The RMS roughness of hydrolyzed PVC/PAN (90/10) blend membrane was higher than that of the unmodified one (Table 3). This could be due to the change of some functional groups on the membrane surface upon alkali treatment. As mentioned in the previous section (the structure of modified membranes), the –CN groups in PAN could be converted to the carboxyl or amide groups during hydrolysis reaction. Parashuram et al. [47] also showed a similar increase in surface roughness for poly(acrylonitrile-co-methacrylic acid) hollow fiber membrane upon treatment with aqueous NaOH solutions at varying concentrations.
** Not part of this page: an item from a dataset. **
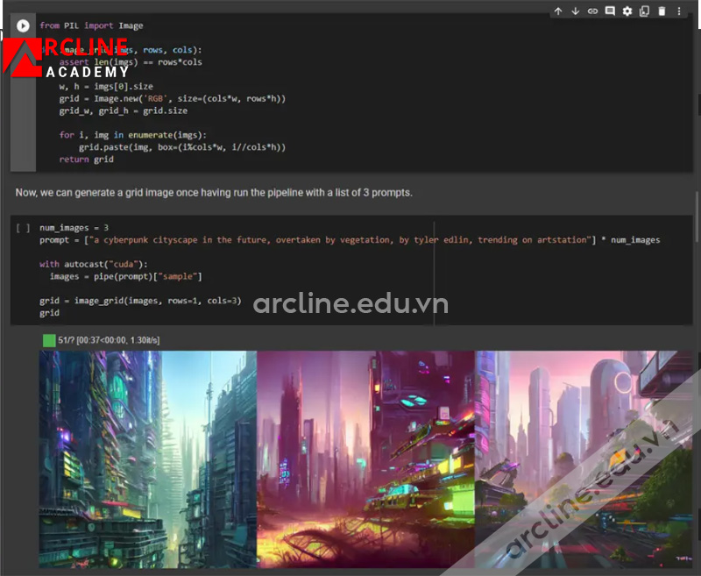Click the return grid line in first cell
The image size is (701, 576).
(86, 160)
Mechanical and thermal properties of PVC/PAN (90/10) blend membrane before and after hydrolysis

The mechanical properties of the unmodified and hydrolyzed membranes are listed in Table 3. As can be seen, the hydrolyzed membrane demonstrates improved mechanical properties compared to the unmodified one. Hence, the break stress and elongation of the membrane increased from 1.9 to 2.6 MPa and from 45.3 to 52.2%, respectively. Before the hydrolysis, due to the lack of miscibility, the resultant weak interfaces between PVC and PAN act as stress concentration points. However, as shown by FTIR analysis, during hydrolysis reaction, some of the nitrile groups present in PAN could be converted into the carboxyl or amide groups. As a small number of these groups situated on the pore walls are sufficient to interact with PVC [13], it seems that the membrane integrity under stress is slightly improved, and therefore, enhanced mechanical properties are observed.
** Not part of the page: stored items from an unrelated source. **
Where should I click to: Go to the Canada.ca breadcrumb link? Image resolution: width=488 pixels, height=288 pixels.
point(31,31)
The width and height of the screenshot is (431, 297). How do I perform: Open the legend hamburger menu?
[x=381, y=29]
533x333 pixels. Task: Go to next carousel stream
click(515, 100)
The TGA thermograms also exhibited improved thermal stability after hydrolysis (Fig. 7). Furthermore, a significant thermal degradation for the hydrolyzed PVC/PAN (90/10) blend membrane was started at 295 °C, which was higher than the onset degradation temperature of the unmodified membrane (285 °C). Therefore, it can be concluded that the thermal stability of PVC/PAN (90/10) blend membrane was increased by hydrolyzing the membrane in 0.5 mol/L NaOH solution for 0.5 h. As described above, it appears that the higher thermal stability of the membrane could be attributed to the enhancement of the PVC–PAN interactions induced by hydrolysis reaction.

Conclusion

In this work, polyacrylonitrile (PAN) was used as a second polymer to modify polyvinylchloride (PVC) membranes. The miscibility of PVC/PAN blend was investigated using a simple thermodynamic theory based on the compressible regular solution (CRS) model, which for evaluation of miscibility only requires the properties of blend components. The results showed that the PVC/PAN blend was immiscible for all compositions in the temperature range of −25 to 225 °C. However, according to the dilute solution viscometry (DSV) method, both two polymers showed some compatibility for PAN contents greater than 20 wt%. The pure water flux of the PVC membrane increased by about 41 and 76% by adding 10 and 20 wt% PAN, respectively. This increased membrane flux could be attributed to both increased hydrophilicity and immiscibility of PAN/PVC blend, which resulted in polymer–polymer phase separation and interfacial microvoid formation. Moreover, the hydrolysis of the 90/10 (PVC/PAN) blend membrane was performed in sodium hydroxide solution at a temperature of 70 °C, concentrations of 0.5, 1, and 1.5 mol/L and modification times of 0.5, 1, and 1.5 h. The results showed that the pure water flux of the membrane was increased by about 42% after hydrolysis in the presence of a 0.5 mol/L solution of NaOH with a modification time of 0.5 h due to increased membrane hydrophilicity. This modification also led to enhanced mechanical and thermal performance as well as higher FRR compared to those of unmodified membranes.